─── AVAILABLE RECORDS ───
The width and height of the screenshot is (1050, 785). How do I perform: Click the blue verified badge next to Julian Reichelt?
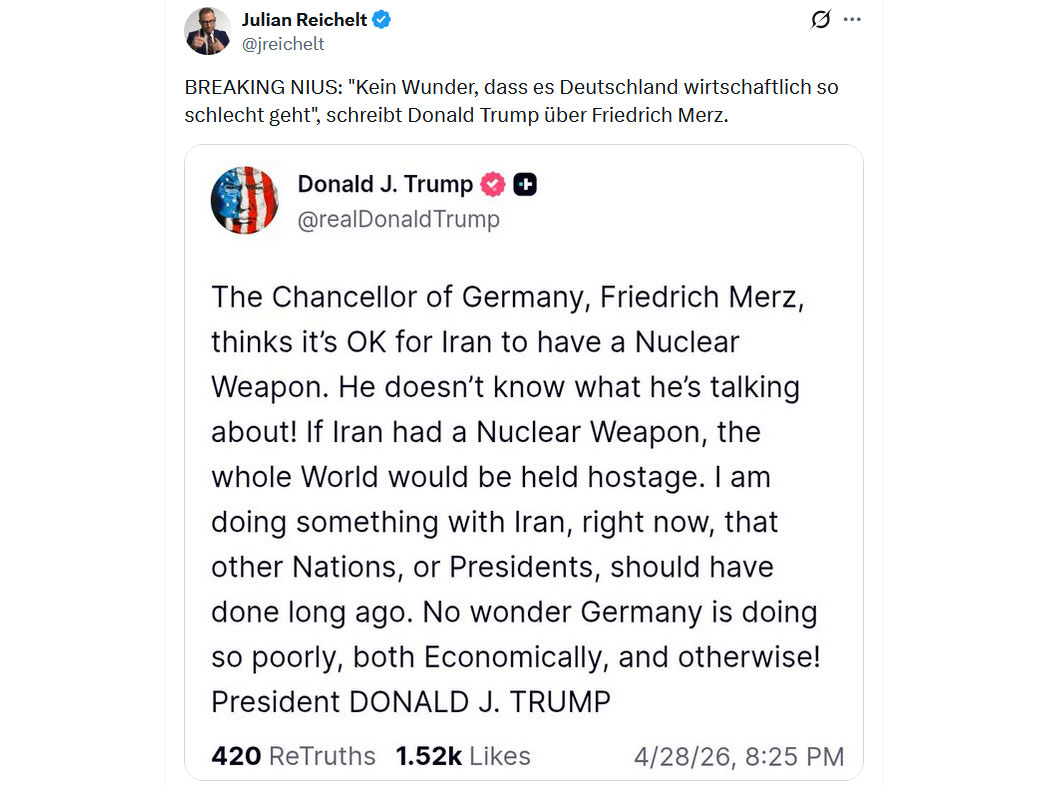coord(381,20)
───
─── AVAILABLE RECORDS ───
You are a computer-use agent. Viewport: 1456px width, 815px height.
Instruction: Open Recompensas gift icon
───
─── AVAILABLE RECORDS ───
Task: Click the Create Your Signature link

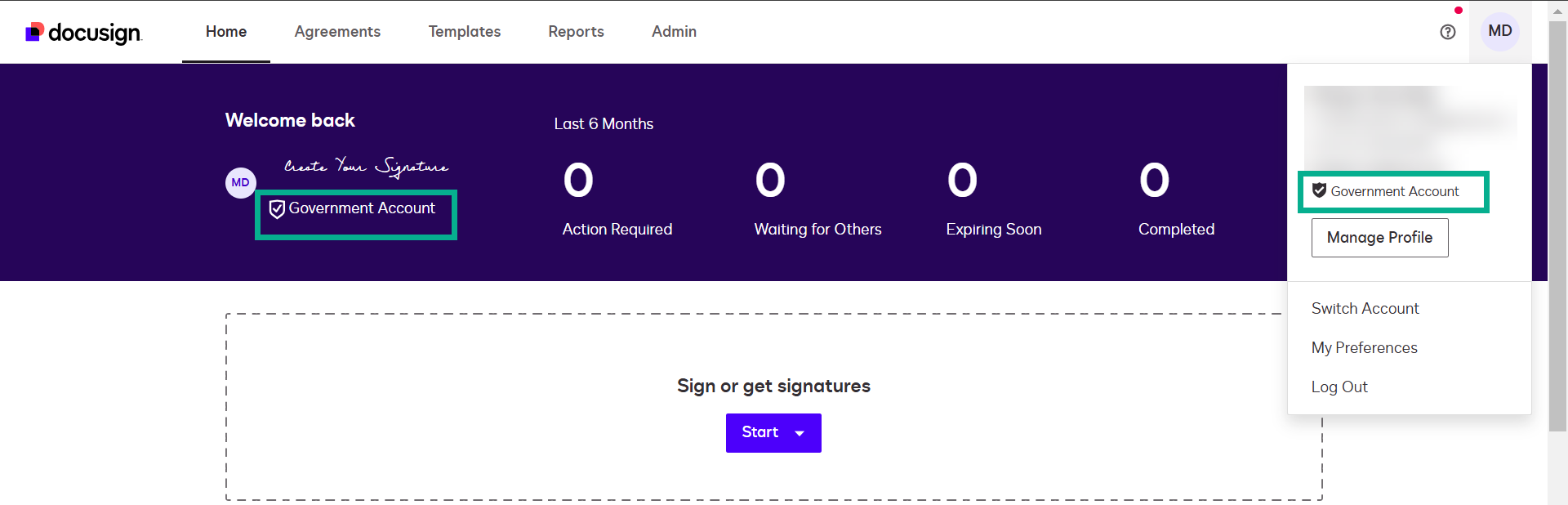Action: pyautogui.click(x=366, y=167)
───
For this exercise, repeat exactly the lines of the data above from the one with "You are a computer-use" down to the one with "Instruction: Open Recompensas gift icon", both end lines included.

• _RESULT FOR THIS TASK_:
You are a computer-use agent. Viewport: 1456px width, 815px height.
Instruction: Open Recompensas gift icon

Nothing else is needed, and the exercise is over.